= Extract to read =
Designer Antibodies Fight Bird Flu
Oct. 13, 2006 -- Designer antibodies protect mice from bird flu infection -- and cure mice dying of bird flu, a Singapore/U.S. research team reports.
The new treatment uses cloned mouse antibodies -- monoclonal antibodies or mAbs -- that neutralize the H5N1 bird flu virus. The antibodies are "humanized." That is, they are genetically engineered to contain a bit of human antibody so that the human immune system does not recognize them as foreign.
Mice given several times the lethal doses of H5N1 virus die in nine days. But the same lethal dose of virus had no effect on mice that had been treated with the mouse antibodies.
And the antibodies cured mice of otherwise-lethal bird flu, even when given three days after they received a lethal dose of the virus.
"We are able to treat an ongoing H5N1 infection," study researcher Jacco Boon, PhD, tells WebMD. "One and three days after infection, it worked -- although at three days you need a higher dose of antibody. To the best of my knowledge, that is the best reported so far."
Boon is a member of the lab directed by flu expert Richard J. Webby, PhD, at St. Jude Children's Hospital, Memphis. Brendon J. Hanson, PhD, and colleagues at DSO National Laboratories, Singapore, collaborated with Webby's team for the study.

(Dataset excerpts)
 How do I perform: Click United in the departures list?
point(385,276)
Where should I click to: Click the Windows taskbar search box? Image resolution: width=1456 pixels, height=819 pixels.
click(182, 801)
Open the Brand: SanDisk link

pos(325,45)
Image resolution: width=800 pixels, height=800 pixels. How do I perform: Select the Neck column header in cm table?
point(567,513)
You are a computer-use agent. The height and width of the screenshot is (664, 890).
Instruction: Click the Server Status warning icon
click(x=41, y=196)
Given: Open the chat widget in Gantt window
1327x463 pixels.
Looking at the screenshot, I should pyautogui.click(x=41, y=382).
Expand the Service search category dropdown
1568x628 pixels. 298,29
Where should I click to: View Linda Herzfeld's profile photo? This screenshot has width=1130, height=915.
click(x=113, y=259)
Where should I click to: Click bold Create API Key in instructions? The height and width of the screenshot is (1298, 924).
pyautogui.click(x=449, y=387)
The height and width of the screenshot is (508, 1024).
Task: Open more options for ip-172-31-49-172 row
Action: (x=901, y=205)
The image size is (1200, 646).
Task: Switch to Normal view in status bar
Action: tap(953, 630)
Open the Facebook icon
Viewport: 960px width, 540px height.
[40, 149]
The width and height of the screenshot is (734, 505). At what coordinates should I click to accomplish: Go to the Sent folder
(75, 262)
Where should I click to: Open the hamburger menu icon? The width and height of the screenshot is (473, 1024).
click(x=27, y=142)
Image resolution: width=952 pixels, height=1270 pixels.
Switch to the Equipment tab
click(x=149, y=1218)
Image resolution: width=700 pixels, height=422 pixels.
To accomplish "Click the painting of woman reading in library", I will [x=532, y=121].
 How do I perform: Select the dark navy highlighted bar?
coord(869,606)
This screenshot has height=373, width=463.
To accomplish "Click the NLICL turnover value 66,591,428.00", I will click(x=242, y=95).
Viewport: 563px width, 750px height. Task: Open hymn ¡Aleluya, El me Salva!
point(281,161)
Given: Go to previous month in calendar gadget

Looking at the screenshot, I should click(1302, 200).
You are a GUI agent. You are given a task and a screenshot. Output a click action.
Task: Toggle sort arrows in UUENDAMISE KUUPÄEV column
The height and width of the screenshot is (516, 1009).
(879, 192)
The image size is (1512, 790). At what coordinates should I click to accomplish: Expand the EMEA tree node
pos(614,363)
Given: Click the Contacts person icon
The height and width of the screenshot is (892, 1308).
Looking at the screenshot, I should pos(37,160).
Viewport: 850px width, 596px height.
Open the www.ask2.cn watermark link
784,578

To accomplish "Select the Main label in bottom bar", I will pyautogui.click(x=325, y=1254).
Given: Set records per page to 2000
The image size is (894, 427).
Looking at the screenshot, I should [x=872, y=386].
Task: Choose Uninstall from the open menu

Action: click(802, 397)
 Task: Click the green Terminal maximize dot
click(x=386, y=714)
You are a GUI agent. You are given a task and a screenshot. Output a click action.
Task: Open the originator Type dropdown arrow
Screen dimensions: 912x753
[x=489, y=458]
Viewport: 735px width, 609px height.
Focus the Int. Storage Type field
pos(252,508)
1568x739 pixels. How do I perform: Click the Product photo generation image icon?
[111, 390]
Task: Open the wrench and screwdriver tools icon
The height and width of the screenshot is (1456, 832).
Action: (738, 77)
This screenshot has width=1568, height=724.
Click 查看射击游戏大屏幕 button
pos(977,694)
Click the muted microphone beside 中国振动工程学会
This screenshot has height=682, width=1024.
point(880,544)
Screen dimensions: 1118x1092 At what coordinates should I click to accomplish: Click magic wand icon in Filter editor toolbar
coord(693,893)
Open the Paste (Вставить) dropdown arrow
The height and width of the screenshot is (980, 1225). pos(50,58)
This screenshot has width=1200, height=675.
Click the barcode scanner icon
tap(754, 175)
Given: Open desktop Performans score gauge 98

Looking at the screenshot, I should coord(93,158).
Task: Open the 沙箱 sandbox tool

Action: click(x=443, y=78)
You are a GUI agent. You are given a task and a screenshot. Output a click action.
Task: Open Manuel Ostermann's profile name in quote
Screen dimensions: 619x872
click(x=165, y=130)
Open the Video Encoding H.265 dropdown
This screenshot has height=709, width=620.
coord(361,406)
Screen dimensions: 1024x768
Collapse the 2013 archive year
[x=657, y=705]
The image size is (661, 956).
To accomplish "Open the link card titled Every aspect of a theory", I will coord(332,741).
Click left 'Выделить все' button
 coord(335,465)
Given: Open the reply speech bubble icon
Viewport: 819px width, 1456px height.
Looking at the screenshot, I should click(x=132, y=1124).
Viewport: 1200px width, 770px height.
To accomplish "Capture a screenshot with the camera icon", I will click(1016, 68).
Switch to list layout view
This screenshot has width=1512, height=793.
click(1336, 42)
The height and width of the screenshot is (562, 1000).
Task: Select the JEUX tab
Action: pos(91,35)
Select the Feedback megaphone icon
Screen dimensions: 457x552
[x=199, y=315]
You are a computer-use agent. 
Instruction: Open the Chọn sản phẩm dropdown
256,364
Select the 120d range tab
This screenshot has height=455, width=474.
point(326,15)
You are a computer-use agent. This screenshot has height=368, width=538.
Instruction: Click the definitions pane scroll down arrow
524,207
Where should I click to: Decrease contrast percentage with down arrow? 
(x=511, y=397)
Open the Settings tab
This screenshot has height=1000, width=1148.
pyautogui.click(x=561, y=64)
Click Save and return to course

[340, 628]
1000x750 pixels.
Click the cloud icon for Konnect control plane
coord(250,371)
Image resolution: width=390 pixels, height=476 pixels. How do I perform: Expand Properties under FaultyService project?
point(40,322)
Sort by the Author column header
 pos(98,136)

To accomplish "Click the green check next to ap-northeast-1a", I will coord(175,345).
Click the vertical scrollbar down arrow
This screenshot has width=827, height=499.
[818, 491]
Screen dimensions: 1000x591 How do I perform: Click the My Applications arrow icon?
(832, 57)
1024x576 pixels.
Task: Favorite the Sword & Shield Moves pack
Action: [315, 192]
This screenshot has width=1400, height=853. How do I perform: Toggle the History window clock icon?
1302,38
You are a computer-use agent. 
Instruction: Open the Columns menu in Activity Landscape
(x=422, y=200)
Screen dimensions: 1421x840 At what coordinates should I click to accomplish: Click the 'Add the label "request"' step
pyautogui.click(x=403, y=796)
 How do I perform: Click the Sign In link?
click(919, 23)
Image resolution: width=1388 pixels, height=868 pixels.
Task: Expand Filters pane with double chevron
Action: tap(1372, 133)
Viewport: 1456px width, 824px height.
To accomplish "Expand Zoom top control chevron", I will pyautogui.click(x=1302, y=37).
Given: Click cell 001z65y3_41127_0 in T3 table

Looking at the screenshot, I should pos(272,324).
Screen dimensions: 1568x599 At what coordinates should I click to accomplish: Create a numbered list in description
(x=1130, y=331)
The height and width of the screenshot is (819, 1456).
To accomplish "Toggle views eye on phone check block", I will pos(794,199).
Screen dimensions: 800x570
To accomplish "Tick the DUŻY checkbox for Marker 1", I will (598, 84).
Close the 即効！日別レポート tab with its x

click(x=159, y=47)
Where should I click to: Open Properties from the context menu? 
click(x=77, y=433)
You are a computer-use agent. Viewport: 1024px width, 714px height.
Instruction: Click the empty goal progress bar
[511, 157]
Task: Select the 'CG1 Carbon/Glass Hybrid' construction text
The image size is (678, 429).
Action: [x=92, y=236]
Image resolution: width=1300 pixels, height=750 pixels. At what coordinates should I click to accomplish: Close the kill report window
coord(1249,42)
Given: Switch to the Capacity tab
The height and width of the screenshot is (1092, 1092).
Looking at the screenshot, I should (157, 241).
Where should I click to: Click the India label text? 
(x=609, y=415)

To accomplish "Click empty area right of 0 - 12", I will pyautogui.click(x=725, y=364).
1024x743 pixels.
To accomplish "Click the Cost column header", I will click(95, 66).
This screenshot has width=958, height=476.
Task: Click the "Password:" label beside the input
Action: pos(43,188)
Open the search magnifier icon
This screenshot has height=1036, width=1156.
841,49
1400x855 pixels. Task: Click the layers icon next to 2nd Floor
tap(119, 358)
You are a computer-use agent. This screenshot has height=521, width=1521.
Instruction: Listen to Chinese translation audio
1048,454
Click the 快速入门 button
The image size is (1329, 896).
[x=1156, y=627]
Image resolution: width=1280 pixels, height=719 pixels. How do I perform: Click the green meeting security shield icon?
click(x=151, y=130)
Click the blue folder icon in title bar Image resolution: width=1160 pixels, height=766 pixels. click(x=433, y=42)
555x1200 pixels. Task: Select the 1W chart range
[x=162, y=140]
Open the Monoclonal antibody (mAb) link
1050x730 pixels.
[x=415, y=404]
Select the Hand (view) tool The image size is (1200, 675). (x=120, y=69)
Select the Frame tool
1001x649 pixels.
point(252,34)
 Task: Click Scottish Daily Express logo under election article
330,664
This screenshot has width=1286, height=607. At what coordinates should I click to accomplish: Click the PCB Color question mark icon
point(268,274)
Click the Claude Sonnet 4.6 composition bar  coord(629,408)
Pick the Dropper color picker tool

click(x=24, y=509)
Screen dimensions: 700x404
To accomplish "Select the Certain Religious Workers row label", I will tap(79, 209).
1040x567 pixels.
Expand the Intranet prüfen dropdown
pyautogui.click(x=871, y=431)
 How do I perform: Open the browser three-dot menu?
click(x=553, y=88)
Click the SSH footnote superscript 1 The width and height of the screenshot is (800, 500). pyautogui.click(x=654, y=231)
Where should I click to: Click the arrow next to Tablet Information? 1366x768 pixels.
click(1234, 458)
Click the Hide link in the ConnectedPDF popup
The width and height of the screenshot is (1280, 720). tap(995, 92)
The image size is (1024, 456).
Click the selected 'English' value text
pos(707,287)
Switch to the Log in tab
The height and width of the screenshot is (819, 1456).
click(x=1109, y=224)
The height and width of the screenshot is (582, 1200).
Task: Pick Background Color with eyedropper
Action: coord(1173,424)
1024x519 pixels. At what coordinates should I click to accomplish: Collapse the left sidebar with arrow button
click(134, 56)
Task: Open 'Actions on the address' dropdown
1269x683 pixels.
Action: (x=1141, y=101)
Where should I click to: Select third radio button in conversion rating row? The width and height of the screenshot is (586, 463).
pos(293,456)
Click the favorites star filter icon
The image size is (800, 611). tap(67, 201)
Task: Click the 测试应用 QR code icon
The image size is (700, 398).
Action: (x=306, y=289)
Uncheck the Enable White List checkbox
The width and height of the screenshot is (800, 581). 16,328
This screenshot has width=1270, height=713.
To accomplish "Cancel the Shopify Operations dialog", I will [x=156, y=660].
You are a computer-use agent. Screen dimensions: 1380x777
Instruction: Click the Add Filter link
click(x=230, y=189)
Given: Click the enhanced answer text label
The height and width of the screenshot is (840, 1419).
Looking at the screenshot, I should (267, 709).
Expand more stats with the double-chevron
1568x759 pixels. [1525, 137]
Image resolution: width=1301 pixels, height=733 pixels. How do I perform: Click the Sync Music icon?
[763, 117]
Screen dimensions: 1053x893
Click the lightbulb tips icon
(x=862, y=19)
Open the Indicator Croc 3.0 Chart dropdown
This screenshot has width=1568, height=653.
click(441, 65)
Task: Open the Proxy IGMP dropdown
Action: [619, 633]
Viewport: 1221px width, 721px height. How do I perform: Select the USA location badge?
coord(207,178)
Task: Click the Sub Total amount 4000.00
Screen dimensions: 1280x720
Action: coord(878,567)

= Things to do =
[a] According to the bird flu antibody article, how many days after a lethal dose of virus did the antibodies still cure the mice?
[b] Carry the bird flu antibody article on beyond its final sentence.
You can set the data aside; none of it is needed.

= Answers in order =
[a] Three days.

[b]
The study appears in the Oct. 13 issue of the open-access, online journal Respiratory Research.
From Mice to People?
So will it work in people? That's not known, says bird flu expert John Treanor, MD, of the University of Rochester, N.Y.
Flu infection in mice differs from flu infection in people. But there's evidence that when it comes to H5N1 bird flu, the two mammals are more alike than different.
"The treatment would be important, and it might work," Treanor tells WebMD. "I don't know if it would be practical. MAbs tend to be very expensive."
MAb-based treatments, such as the cancercancer drug Avastin, already exist. But just a month's treatment with Avastin costs thousands of dollars. There's no way such a drug could help more than a very few people if there were a worldwide bird flu pandemic.
But what if bird-flu mAbs could be used not to treat a pandemic, but to nip it in the bud? That is the plan, says Boon.
The idea would be to stockpile about 3 million doses of the bird-flu mAb. Then, as soon as the world learned of a bird flu outbreak, the treatment would be given to everyone in the surrounding area. Mathematical models suggest that such a plan might work.
How long would it take to make 3 million doses of such a cutting-edge drug?
"We would expect that the 3 million-dose level could be reached within approximately six months," Hanson tells WebMD.